Q&A: Under The Hood With Adobe
No vendor commands more respect or has a longer pedigree in the photo editing world than Adobe, so we felt it important to get an in-depth developer’s look at OpenCL from someone with extensive knowledge of how the Photoshop is designed and how it evolves across versions. Russell Williams is the principal scientist and architect on Adobe’s Photoshop team. Look closely and you’ll see that his is the third name listed on the Photoshop CS6 splash screen. His job is to handle the program’s technical direction and make decisions on which technologies should be used, how much focus should be put on them, and how the team is going to make it happen.
Tom's Hardware: From dual-thread support to OpenGL, Photoshop has a long history of adopting new acceleration optimizations. But you can’t adopt everything. What decision process do you use when weighing new acceleration options?
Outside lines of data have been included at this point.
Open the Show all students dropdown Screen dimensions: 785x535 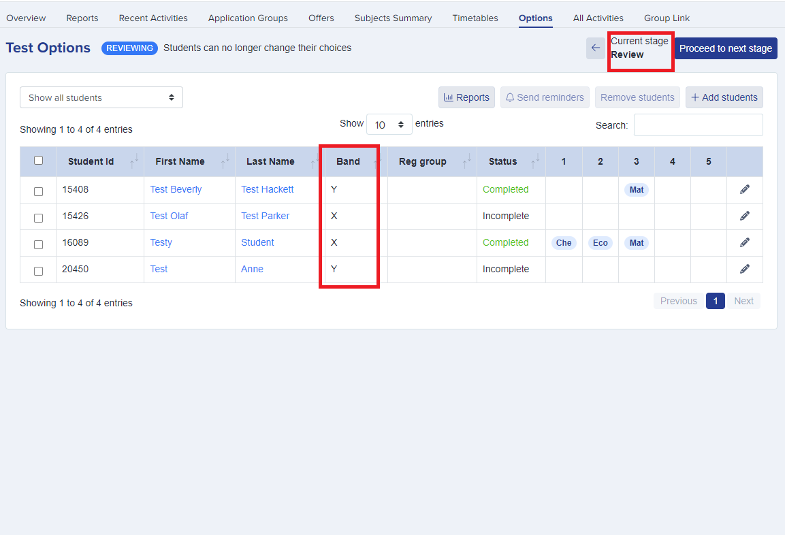coord(101,97)
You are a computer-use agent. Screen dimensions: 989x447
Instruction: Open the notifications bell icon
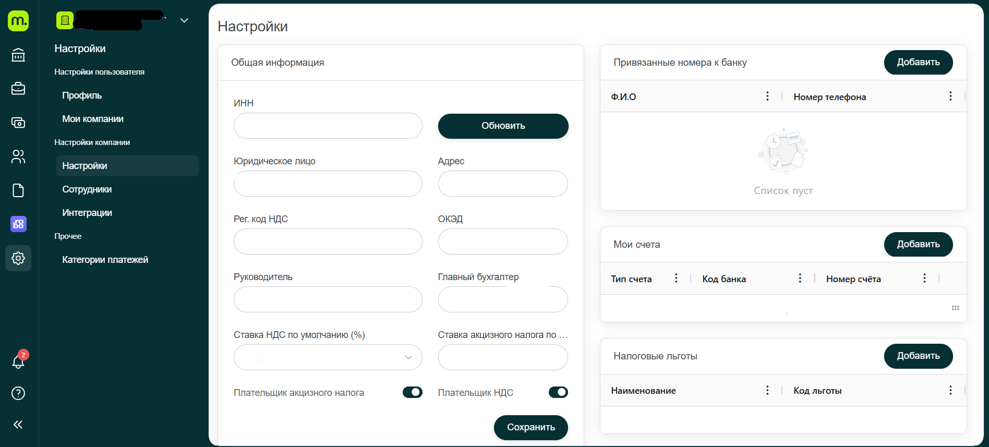18,361
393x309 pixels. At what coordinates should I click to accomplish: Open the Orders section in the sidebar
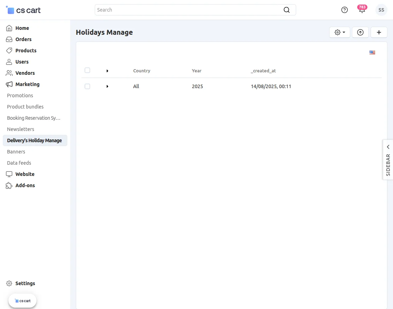9,39
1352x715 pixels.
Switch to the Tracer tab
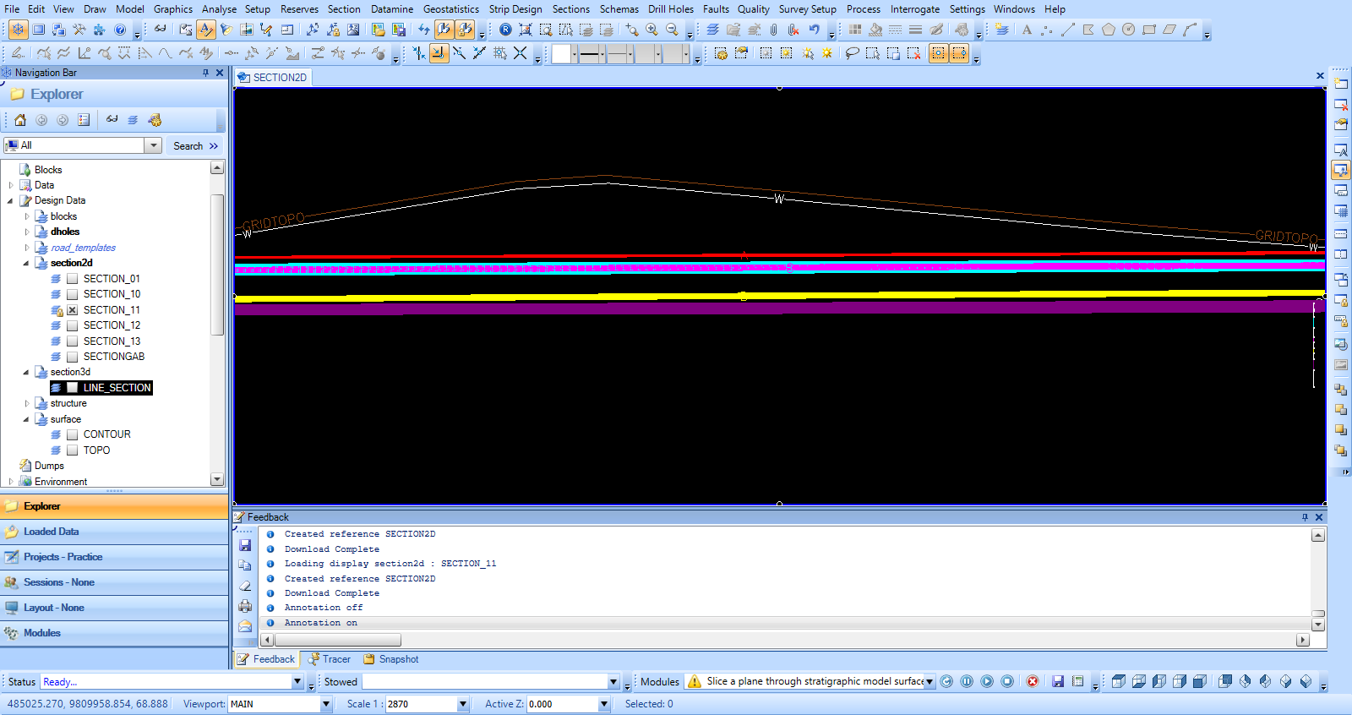pyautogui.click(x=330, y=659)
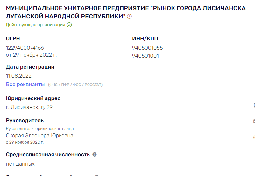Select the КПП value 940501001
The height and width of the screenshot is (176, 255).
coord(145,56)
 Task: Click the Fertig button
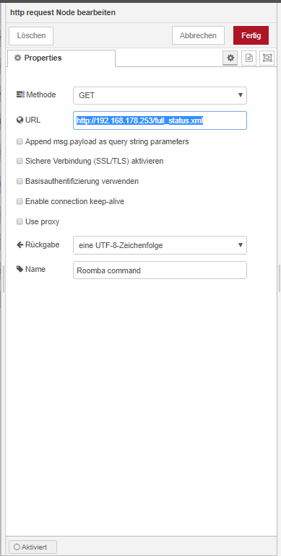251,35
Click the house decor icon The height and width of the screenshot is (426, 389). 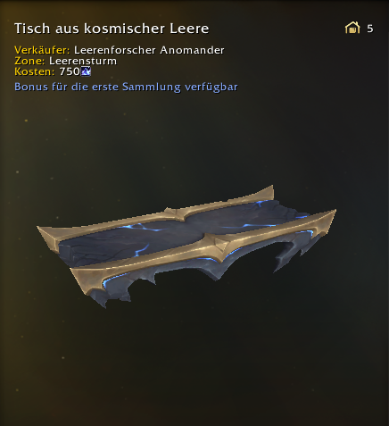coord(352,28)
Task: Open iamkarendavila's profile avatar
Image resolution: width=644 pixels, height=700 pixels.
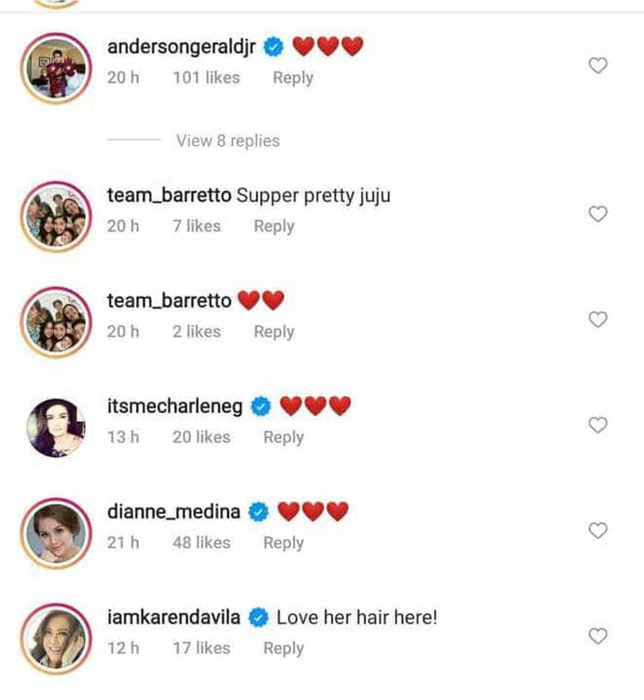Action: coord(56,639)
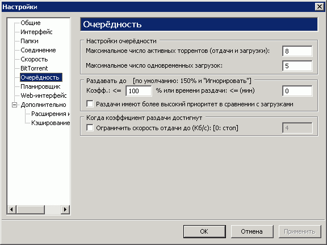Select the Планировщик tree item
The width and height of the screenshot is (327, 245).
(x=40, y=86)
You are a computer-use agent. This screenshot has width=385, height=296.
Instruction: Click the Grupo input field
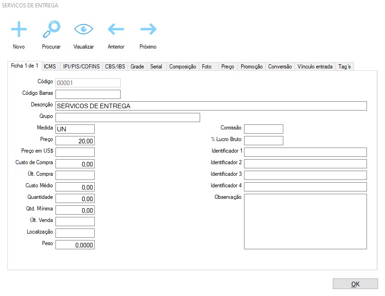pos(128,117)
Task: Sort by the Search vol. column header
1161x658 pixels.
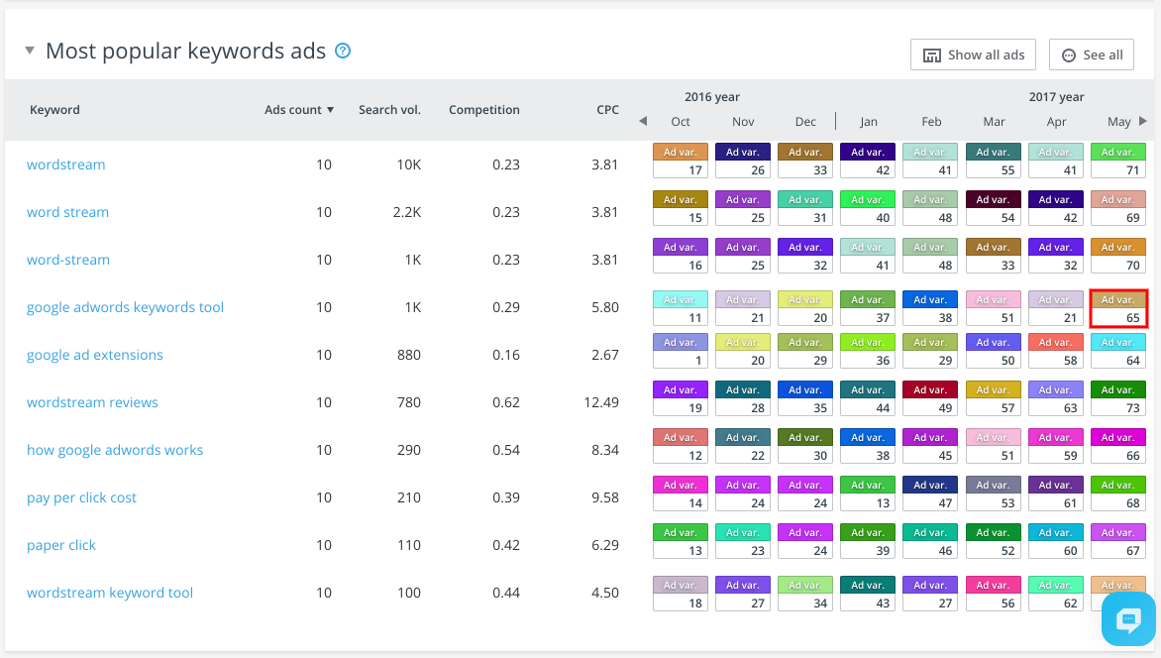Action: [x=389, y=110]
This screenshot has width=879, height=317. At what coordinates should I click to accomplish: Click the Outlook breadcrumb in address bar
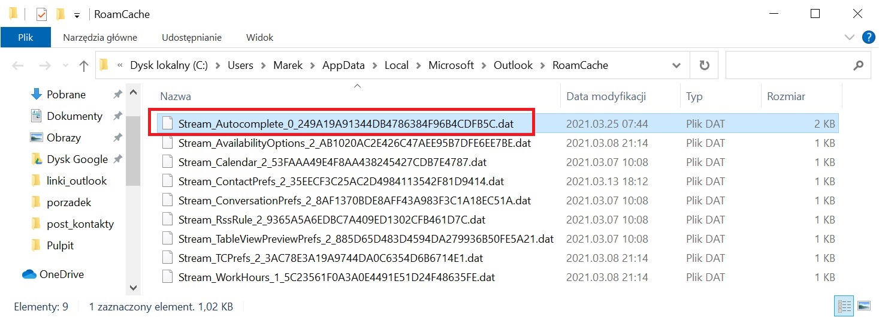pos(513,65)
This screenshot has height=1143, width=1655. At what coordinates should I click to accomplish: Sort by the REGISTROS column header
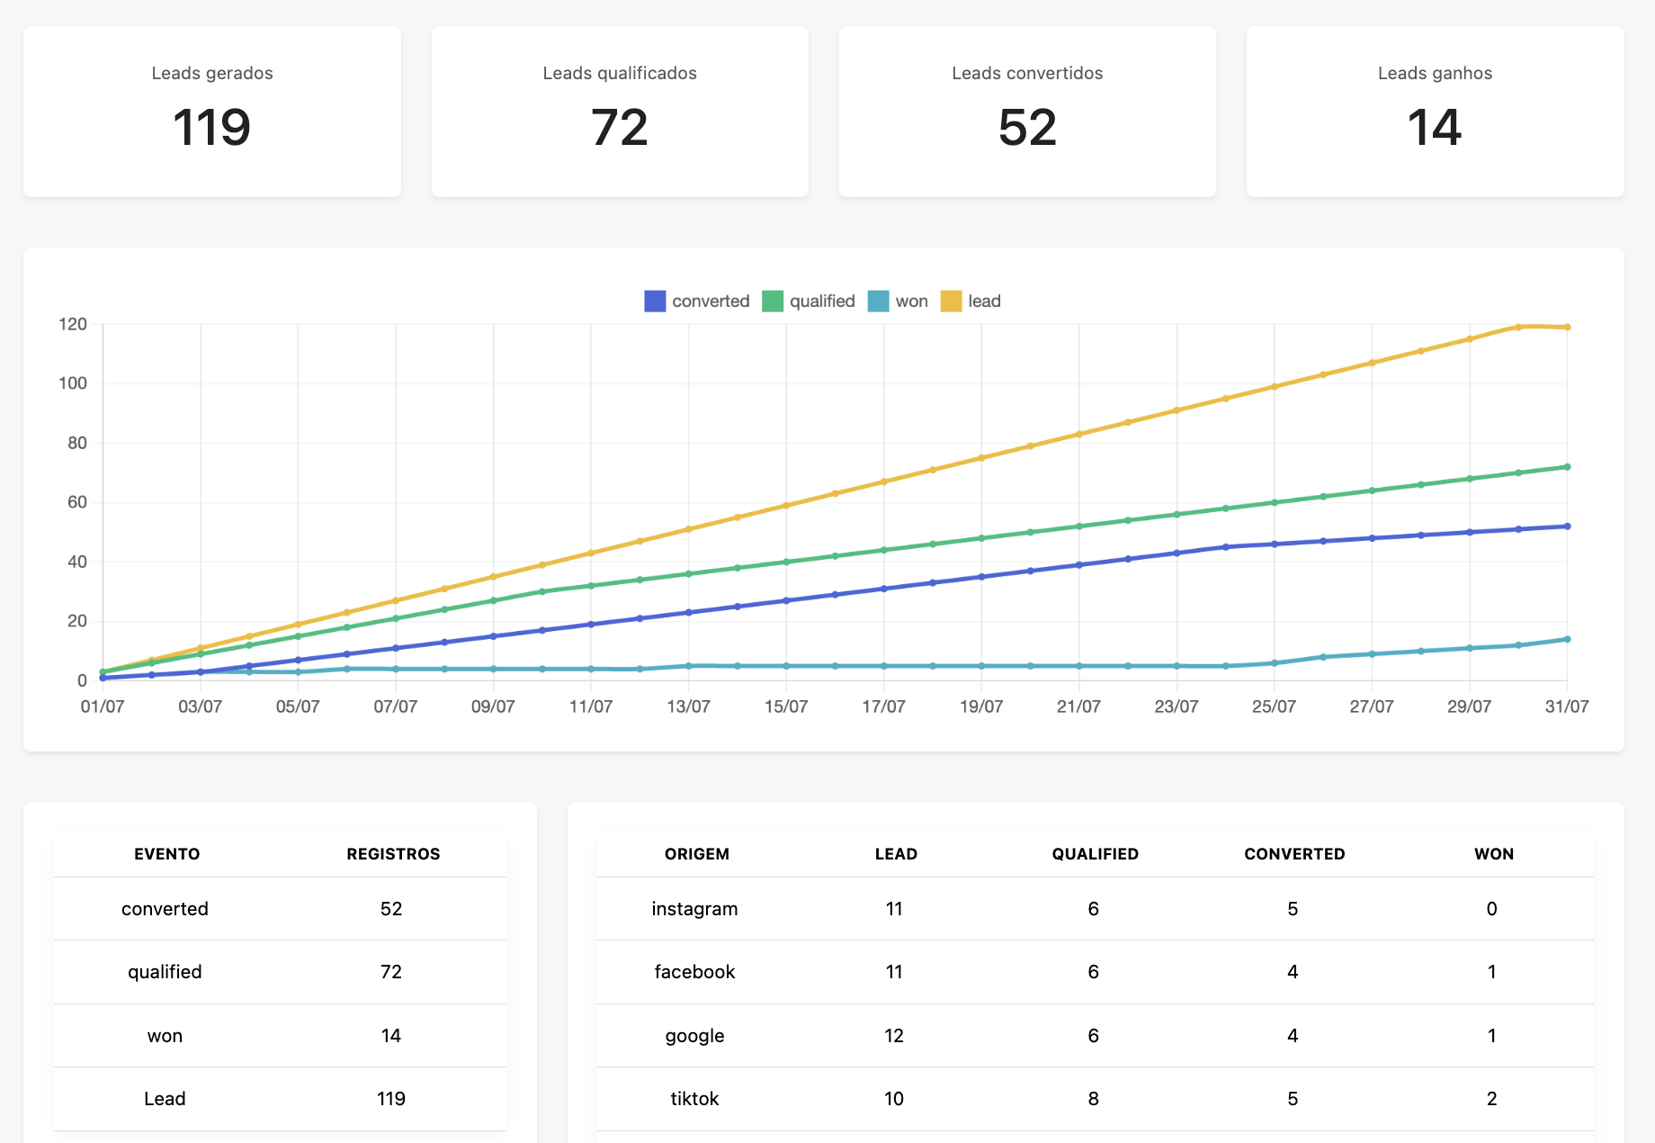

Russell Williams: We don't have a single process. One important thing is that we have a fixed amount of resources. We have a certain amount of time. The team is a certain size. Each time we go through what will be in the next version, performance is one of the things that has to be traded off. Just like any new feature, we evaluate how much bang for the buck we can get. For instance, improving start-up time is not a sexy performance issue, but it affects every user and has a huge impact on perceptions of how fast Photoshop is. It also affects productivity—you don't need to have a break in your thought process while waiting for the app to launch.
Tom's Hardware: With CS 6, we’re seeing the first bits of OpenCL creeping into Photoshop. From the development side, how long did it take to integrate that support? Hasn’t OpenCL been around long enough for it to have at least started in 5.5?
Russell Williams: We usually don’t implement major new features or functions in most dot releases (such as CS 5.5). So, if you go back to CS5, that was shipping in spring 2010, but that means we were designing and implementing features starting in late 2008. OpenCL wasn't maturing and didn't have cross-platform drivers until at least late 2009, when we were already locking down into final testing mode. Thus CS6 is really the first opportunity we had to implement it.
Tom's Hardware: You have several APIs to choose from for accelerating features. Why pick OpenCL?
Russell Williams: One, it's an open standard and an alternative to other GPU-compute technologies like CUDA or DX Compute. The significance is that open standards work on all platforms. In particular, on Windows, you have the choice to buy one card or another card in many cases. But laptops typically don't offer that flexibility. I don't like leaving platforms behind, and it’s not feasible to rewrite each feature for each platform. If we wrote a feature in CUDA, we'd get only Nvidia cards. If we did DX Compute, we'd only get Windows and not Macs, and even both combined would still miss a big chunk of customers. So cross-platform support for both OS and graphics platforms is very important to us.
The other reason why we’d choose OpenCL and not OpenGL is—well, there's two reasons. With GPU compute languages like OpenCL, they unlock or permit the use of some parts of the hardware’s functionality, such as low-level algorithmic compute capabilities that aren't accessible through OpenGL. And secondly, OpenGL and DirectX are very much designed to do a certain thing: render 3D graphics scenes. And if you want to do anything other than render 3D graphics scenes, you sort of have to think of your problem as "how can I make this look like rendering a 3D graphics scene?" You have to do a lot of graphics setup for that. For programmers trying to accelerate some algorithm on the GPU, trying to make something like CS6’s blur feature (like PS CS6), or any arbitrary function that will go faster with GPU, the people writing those things don't have experience working with 3D graphics rendering. They aren't thinking of their problems in that way, so it's a lot more of a hurdle to use OpenGL. OpenCL gives us the promise of more widespread adoption of GPU technologies across our developers.
Tom's Hardware: There are a bunch of new features and optimizations in CS6, but only one OpenCL-enhanced feature: Blur Gallery. Not to be tactless, but why only one? Is this just a toe in the water? Or are other factors involved?
Russell Williams: You have to start somewhere. The OpenCL ecosystem is just getting there, and we don't have historical expertise in this. OpenCL availability and maturity has only recently become a reality. We intend to do a lot more with it in CS7. Also, we pay close attention to relative returns when looking for features to accelerate. Like, the eye dropper is already fast enough. You have to speed up features that really are disruptively slow to common workflows. You want to make an impact to users, not just speed uncommon things up simply because they're there.
I should add that it's not just us at the beginning of the OpenCL path. The whole industry is at the beginning of having and working with drivers that support OpenCL. When we began CS6, that support was still quite limited.